Combined effect of relative humidity and substrate temperature on evaporation of methanol droplet

Abstract

Understanding and manipulating the mechanisms involved in the evaporation of organic solvent droplets in a humid environment are of great importance for numerous industrial and biological applications. The combined effect of substrate temperature and relative humidity of the environment on evaporation of pure methanol droplets has been experimentally investigated. A drop shape analyzer was used to record the evolution of contact angle, base diameter, and volume of the droplet. At low relative humidity, the droplet experiences three stages of evaporation: constant, slightly increasing, and sharply decreasing constant angle.
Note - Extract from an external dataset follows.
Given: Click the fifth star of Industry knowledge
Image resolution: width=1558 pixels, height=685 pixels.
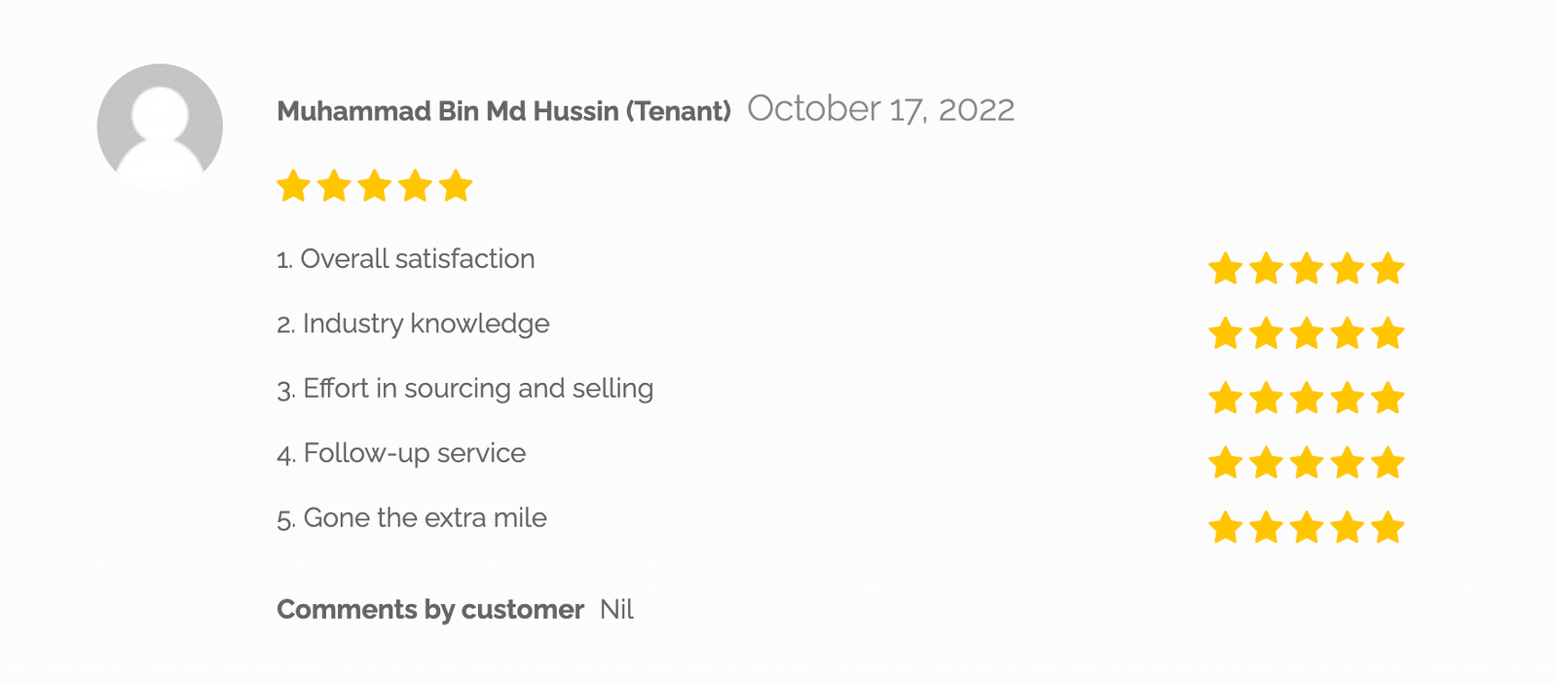Looking at the screenshot, I should click(1388, 333).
Substrate temperature has no effect on the qualitative behavior of the droplet at low relative humidity. At high relative humidity, droplet evolution is influenced by substrate temperature. At relatively high substrate temperature, the droplet undergoes two stages of evaporation where the contact angle increases to a maximum then decreases until the end of evaporation. At low substrate temperature, the droplet experiences a single stage where it reaches an equilibrium state with finite volume, diameter, and contact angle. In humid environment, water vapor gets adsorbed–absorbed and/or condensed on the droplet. Decreasing substrate temperature causes the temperature at the liquid–gas interface to fall below the dew point which enhances the water condensation. The evaporation rate diminishes as the relative humidity rises and its effect is more pronounced for lower substrate temperature. Relative humidity of the surroundings seems to have a negligible effect on the initial evaporation rate which is mainly attributed to the evaporation of methanol. A regime map is proposed based on the different evolution of droplets under different environmental conditions as well as substrate temperature.